将下面的所有行转换成一个 JSON 字符串列表，每行对应一个字符串，空行略去不计。

提取的记录
+ + + + + + +
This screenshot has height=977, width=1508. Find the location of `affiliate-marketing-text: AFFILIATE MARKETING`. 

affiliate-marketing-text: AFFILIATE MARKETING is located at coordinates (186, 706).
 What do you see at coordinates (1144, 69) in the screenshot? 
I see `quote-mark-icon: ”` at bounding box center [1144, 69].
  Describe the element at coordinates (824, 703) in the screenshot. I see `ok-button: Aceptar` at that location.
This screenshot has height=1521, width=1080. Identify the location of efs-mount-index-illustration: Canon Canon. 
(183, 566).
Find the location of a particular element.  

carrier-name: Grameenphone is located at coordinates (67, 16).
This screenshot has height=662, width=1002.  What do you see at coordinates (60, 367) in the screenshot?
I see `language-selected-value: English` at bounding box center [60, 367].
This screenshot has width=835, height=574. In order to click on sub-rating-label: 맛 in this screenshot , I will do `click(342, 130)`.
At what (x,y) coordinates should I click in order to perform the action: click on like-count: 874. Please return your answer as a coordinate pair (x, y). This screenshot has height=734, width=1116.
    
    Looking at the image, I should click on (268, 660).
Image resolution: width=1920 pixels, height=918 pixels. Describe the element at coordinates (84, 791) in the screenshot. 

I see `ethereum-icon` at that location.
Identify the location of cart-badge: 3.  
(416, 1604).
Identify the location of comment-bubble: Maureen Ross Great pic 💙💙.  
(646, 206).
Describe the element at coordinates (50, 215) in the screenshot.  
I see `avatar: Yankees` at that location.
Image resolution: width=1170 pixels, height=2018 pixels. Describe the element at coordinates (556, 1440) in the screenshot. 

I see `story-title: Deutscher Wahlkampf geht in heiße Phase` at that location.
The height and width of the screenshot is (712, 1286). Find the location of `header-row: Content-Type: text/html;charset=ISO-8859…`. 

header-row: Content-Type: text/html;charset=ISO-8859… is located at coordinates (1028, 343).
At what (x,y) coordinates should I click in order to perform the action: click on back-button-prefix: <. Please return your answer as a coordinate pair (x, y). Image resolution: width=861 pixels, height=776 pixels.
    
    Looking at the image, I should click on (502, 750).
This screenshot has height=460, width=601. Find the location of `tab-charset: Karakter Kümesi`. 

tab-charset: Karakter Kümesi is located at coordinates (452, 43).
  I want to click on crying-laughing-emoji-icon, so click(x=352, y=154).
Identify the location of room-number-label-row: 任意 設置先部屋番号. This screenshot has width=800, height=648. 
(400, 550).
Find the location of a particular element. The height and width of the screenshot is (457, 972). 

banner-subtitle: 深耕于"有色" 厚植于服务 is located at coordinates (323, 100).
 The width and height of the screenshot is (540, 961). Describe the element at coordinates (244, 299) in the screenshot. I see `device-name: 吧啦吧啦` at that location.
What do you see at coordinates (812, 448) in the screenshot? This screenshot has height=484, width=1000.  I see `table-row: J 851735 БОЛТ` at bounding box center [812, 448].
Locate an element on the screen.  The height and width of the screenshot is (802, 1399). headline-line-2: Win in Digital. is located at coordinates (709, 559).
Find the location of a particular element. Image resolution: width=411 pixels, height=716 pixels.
+ + + + + + +
▶ 题目答案:
[
  "This screenshot has height=977, width=1508. Find the location of `affiliate-marketing-text: AFFILIATE MARKETING`. ",
  "affiliate-marketing-text: AFFILIATE MARKETING is located at coordinates (186, 706).",
  " What do you see at coordinates (1144, 69) in the screenshot? ",
  "I see `quote-mark-icon: ”` at bounding box center [1144, 69].",
  "  Describe the element at coordinates (824, 703) in the screenshot. I see `ok-button: Aceptar` at that location.",
  "This screenshot has height=1521, width=1080. Identify the location of efs-mount-index-illustration: Canon Canon. ",
  "(183, 566).",
  "Find the location of a particular element.  ",
  "carrier-name: Grameenphone is located at coordinates (67, 16).",
  "This screenshot has height=662, width=1002.  What do you see at coordinates (60, 367) in the screenshot?",
  "I see `language-selected-value: English` at bounding box center [60, 367].",
  "This screenshot has width=835, height=574. In order to click on sub-rating-label: 맛 in this screenshot , I will do `click(342, 130)`.",
  "At what (x,y) coordinates should I click in order to perform the action: click on like-count: 874. Please return your answer as a coordinate pair (x, y). This screenshot has height=734, width=1116.",
  "    Looking at the image, I should click on (268, 660).",
  "Image resolution: width=1920 pixels, height=918 pixels. Describe the element at coordinates (84, 791) in the screenshot. ",
  "I see `ethereum-icon` at that location.",
  "Identify the location of cart-badge: 3.  ",
  "(416, 1604).",
  "Identify the location of comment-bubble: Maureen Ross Great pic 💙💙.  ",
  "(646, 206).",
  "Describe the element at coordinates (50, 215) in the screenshot.  ",
  "I see `avatar: Yankees` at that location.",
  "Image resolution: width=1170 pixels, height=2018 pixels. Describe the element at coordinates (556, 1440) in the screenshot. ",
  "I see `story-title: Deutscher Wahlkampf geht in heiße Phase` at that location.",
  "The height and width of the screenshot is (712, 1286). Find the location of `header-row: Content-Type: text/html;charset=ISO-8859…`. ",
  "header-row: Content-Type: text/html;charset=ISO-8859… is located at coordinates (1028, 343).",
  "At what (x,y) coordinates should I click in order to perform the action: click on back-button-prefix: <. Please return your answer as a coordinate pair (x, y). Image resolution: width=861 pixels, height=776 pixels.",
  "    Looking at the image, I should click on (502, 750).",
  "This screenshot has height=460, width=601. Find the location of `tab-charset: Karakter Kümesi`. ",
  "tab-charset: Karakter Kümesi is located at coordinates (452, 43).",
  "  I want to click on crying-laughing-emoji-icon, so click(x=352, y=154).",
  "Identify the location of room-number-label-row: 任意 設置先部屋番号. This screenshot has width=800, height=648. ",
  "(400, 550).",
  "Find the location of a particular element. The height and width of the screenshot is (457, 972). ",
  "banner-subtitle: 深耕于\"有色\" 厚植于服务 is located at coordinates (323, 100).",
  " The width and height of the screenshot is (540, 961). Describe the element at coordinates (244, 299) in the screenshot. I see `device-name: 吧啦吧啦` at that location.",
  "What do you see at coordinates (812, 448) in the screenshot? This screenshot has height=484, width=1000.  I see `table-row: J 851735 БОЛТ` at bounding box center [812, 448].",
  "Locate an element on the screen.  The height and width of the screenshot is (802, 1399). headline-line-2: Win in Digital. is located at coordinates (709, 559).",
  "Find the location of a particular element. Image resolution: width=411 pixels, height=716 pixels."
]